Logstash Lines: Introducing a benchmarking tool for Logstash

By Suyog Rao

Welcome back to The Logstash Lines! In these weekly posts, we'll share the latest happenings in the world of Logstash and its ecosystem.

Benchmarking tool

Inspired by Rally's success (and design) for Elasticsearch, we've created a similar benchmarking tool for Logstash. In the past, we've created similar tools that collect performance stats for LS, but they weren't based on the monitoring APIs introduced in 5.x. The new benchmarking tool just needs a JVM and is based on APIs built into LS. It also has a richer set of functionality. 

Users can run benchmarks on predefined configs and data sets like apache. You can perform a benchmarking via several ways: on a particular LS distribution version (5.4, 5.6 etc), on an installed LS, from a github hash/tag or on a branch. At the end of the run, it outputs stats like “throughput (events/sec)”, CPU usage, etc, to the terminal. This tool also has an option to ship performance stats directly to Elasticsearch. Internally, we plan to store nightly benchmark results to catch regressions. 
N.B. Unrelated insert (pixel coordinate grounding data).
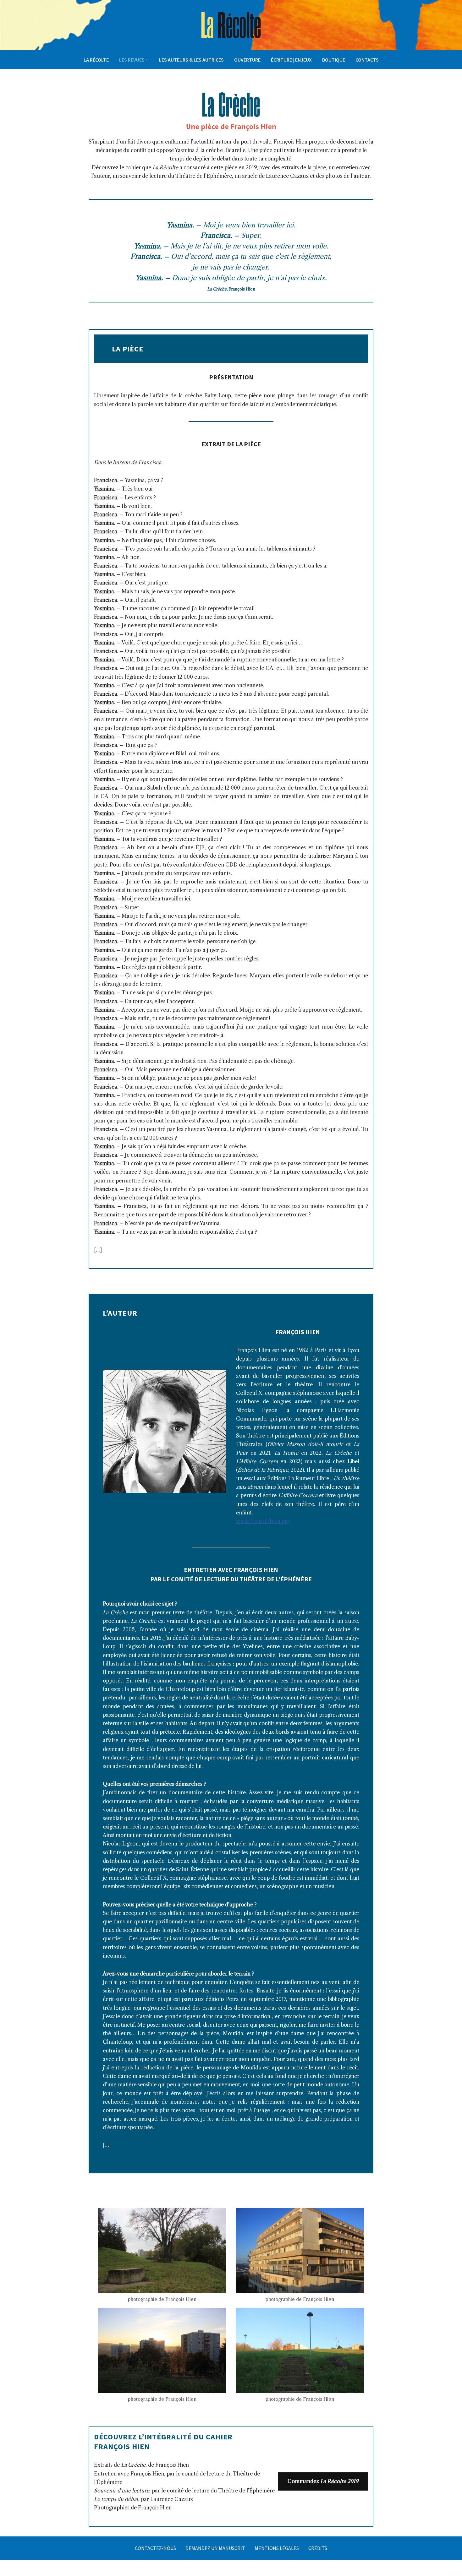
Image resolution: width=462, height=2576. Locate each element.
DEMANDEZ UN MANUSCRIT (215, 2548)
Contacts (367, 59)
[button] (147, 59)
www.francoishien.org (263, 1521)
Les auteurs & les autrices (191, 59)
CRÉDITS (317, 2548)
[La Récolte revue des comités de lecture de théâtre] (231, 25)
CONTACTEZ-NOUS (155, 2548)
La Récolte (96, 59)
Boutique (333, 59)
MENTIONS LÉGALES (277, 2548)
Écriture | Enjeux (291, 59)
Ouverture (247, 59)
This is just the beginning though — there's plenty to do and polish up here. Next up, we want to add the ability to run benchmarks on custom configs and datasets, detailed documentation and more!

Fixes in master and 6.0

  • Dead Letter Queue input: When using the “seek by timestamp” feature while processing events in DLQ, we found a bug where events could be duplicated or skipped. This has now been fixed (#7789)
  • Accessors should only handle ConvertedMap and ConvertedList as Collection, non-scalar types.
  • Performance improvements fixes across the board in core:
    • Metrics calculation: Using RubyArray.hash as a key for metric's fast lookup method instead of an array provides a 10% gain (#7772)
    • Optimized throughtput when using in-memory queue by replacing SynchronousQueue with ArrayBlockingQueue(#7690).
    • Correctly size pathcache backing map used in field references.
  • Elasticsearch Filter: Support ca_file setting when using https URI in hosts parameter (#58).
  • Fingerprint filter: Added option to automatically include all field names in fingerprint calculation.